SN.AT / Kolumne / Barazon / Barazon

Das Paradies der Taschendiebe und Panzerknacker

Wenn in diesen Tagen nicht nur zyprische Sparer ihr Geld von der Bank holen, um es vor dem Zugriff der außer Rand und Band geratenen EU-Politiker zu retten, dann werden sie nicht allein sein.

Ronald Barazon

Taschendiebe sind erfahrungsgemäß immer gut im Ausbaldowern günstiger Gelegenheiten. Derzeit müssen sie sich nicht plagen: In den Nachrichten erfahren sie täglich, dass die Sparer aus den Banken vertrieben werden.

Den Sparern wurde mitgeteilt, dass die Garantie aller Einlagen unter 100.000 Euro keineswegs so sicher ist, wie dies immer wieder behauptet wurde: In Zypern war der Griff nach den kleinen Einlagen schon beschlossen und konnte nur mithilfe eines europaweiten Protests abgewendet werden.

Gut organisierte Banden haben Spezialisten für alle Zwecke und so bilden die Taschendiebe gleichsam die Infanterie, die nur die ersten Früchte der EU-Finanzpolitik ernten. Eifrig arbeiten bereits die Panzerknacker an der Verbesserung ihrer Ausrüstung und der Schulung von Nachwuchskräften. Denn auch diese Gruppe hat bald wieder Saison.

Einleger, die mehr als 100.000 Euro auf dem Konto haben, gelten jedenfalls ohne Einschränkung als Freiwild.

Die Betroffenen werden aber kaum untätig warten, bis irgendwo eine Krise ausbricht und das Geld in einer Sanierungsaktion verschwindet. Die Unternehmen errichten Tresore, in denen das Geld gehortet wird, das man für die Zahlung der Löhne, der Lieferungen und der sonstigen Verpflichtungen braucht. Die Millionäre stemmen Safes in die dickeren Mauern ihrer Villen.

Und die Panzerknacker testen hoffnungsfroh grinsend die Qualität der Handschuhe, die ihre Fingerabdrücke verhehlen sollen, ohne die Geschmeidigkeit der Finger zu beeinträchtigen.

Sie sind allerdings nicht allein in ihrer Freude. Eine unerwartete Hochkonjunktur verzeichnen die Fabrikanten von großen und kleinen Tresoren. Die Leib- und Hauswächter bestellen bereits neue, aufwendig gepanzerte Fahrzeuge im Vorausblick auf die zu erwartenden fetten Honorare.

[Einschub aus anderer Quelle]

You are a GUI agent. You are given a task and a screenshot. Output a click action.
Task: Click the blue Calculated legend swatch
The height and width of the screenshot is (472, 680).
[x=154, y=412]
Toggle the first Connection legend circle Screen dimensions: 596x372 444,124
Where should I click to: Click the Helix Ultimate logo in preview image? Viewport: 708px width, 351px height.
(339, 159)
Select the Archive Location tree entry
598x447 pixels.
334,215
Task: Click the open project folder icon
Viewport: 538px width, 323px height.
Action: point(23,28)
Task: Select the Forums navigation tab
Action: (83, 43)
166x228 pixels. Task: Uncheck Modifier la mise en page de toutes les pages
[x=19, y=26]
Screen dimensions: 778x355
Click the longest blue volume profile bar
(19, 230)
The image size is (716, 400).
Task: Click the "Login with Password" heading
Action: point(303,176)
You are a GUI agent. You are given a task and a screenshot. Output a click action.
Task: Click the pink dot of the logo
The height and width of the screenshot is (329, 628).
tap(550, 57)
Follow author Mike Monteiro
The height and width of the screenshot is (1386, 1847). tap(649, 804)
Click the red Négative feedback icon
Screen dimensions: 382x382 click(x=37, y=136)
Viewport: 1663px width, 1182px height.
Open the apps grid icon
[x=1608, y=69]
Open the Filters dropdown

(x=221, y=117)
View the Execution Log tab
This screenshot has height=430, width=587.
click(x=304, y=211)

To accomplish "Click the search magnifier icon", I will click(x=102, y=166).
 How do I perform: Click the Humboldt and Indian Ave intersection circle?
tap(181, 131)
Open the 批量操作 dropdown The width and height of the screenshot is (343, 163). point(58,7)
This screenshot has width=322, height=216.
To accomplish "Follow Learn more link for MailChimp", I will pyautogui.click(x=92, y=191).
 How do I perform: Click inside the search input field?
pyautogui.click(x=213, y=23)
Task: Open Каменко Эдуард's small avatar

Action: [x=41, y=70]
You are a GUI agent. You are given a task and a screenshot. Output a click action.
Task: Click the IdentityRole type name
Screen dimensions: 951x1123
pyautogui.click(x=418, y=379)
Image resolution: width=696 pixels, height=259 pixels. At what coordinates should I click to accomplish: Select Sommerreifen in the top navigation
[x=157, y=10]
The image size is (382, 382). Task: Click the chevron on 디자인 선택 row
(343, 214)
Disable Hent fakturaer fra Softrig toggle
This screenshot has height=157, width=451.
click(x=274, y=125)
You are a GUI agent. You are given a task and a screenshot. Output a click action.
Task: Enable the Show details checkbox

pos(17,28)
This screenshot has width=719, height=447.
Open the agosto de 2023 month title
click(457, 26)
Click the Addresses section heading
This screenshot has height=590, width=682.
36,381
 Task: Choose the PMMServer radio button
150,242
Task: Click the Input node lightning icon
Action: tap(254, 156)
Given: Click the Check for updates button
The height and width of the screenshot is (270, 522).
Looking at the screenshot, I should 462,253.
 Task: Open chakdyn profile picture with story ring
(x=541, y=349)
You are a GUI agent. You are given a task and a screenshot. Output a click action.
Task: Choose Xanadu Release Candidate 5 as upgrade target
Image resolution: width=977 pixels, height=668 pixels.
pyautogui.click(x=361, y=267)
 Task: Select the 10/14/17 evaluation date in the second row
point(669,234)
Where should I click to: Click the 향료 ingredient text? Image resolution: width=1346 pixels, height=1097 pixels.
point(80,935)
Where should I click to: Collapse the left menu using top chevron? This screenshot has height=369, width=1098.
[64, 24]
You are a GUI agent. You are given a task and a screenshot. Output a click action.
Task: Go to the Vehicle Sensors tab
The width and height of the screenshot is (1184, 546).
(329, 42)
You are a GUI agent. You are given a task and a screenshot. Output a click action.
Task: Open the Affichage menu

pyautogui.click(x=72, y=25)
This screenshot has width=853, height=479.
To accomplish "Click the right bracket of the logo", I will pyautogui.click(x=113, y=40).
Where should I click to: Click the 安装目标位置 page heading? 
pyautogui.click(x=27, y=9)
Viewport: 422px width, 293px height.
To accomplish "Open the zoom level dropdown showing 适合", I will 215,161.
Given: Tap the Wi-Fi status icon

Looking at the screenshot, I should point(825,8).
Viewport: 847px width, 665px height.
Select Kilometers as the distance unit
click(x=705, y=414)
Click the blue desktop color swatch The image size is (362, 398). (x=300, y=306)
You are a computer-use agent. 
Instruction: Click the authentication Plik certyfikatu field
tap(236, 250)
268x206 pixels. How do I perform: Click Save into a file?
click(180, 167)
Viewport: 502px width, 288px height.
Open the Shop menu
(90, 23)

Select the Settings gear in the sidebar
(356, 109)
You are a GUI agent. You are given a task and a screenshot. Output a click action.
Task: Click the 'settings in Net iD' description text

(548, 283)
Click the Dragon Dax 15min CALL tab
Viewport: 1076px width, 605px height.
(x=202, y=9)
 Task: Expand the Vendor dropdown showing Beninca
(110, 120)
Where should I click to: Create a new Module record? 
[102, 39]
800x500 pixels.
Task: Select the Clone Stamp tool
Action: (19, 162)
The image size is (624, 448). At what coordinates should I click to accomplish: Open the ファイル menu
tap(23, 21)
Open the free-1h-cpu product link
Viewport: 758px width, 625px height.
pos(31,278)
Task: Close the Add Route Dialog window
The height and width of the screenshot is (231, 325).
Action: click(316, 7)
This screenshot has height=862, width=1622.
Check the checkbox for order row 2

Die siebzehn Finanzminister der Eurozone begnügten sich nicht damit, einstimmig zuerst den Griff auf alle Einlagen und nach den Protesten "nur" die Kürzung der großen Einlagen zu beschließen. Ihr Sprecher, ein Agrarexperte, der vor vier Monaten Finanzminister wurde, verkündete lauthals, dass man nun bei allen Krisen die Einleger schröpfen werde.

Die Proteste und Schwüre, dass davon nicht die Rede sein könne und der Raubzug sich auf den Sonderfall Zypern beschränken werde, vermochten die besorgten Bürger nicht zu beruhigen. Nicht verwunderlich, wenn die deutsche Kanzlerin, eine Physikerin, der Meinung ist, dass durch die Konfiskation von Einlagen in Zypern jene büßen, die die Krise verschuldet hätten.

Dass die Banken mit den Einlagen, die sie nicht bekommen, keine Kredite finanzieren können, sei nur am Rande, gleichsam nebenbei, vermerkt.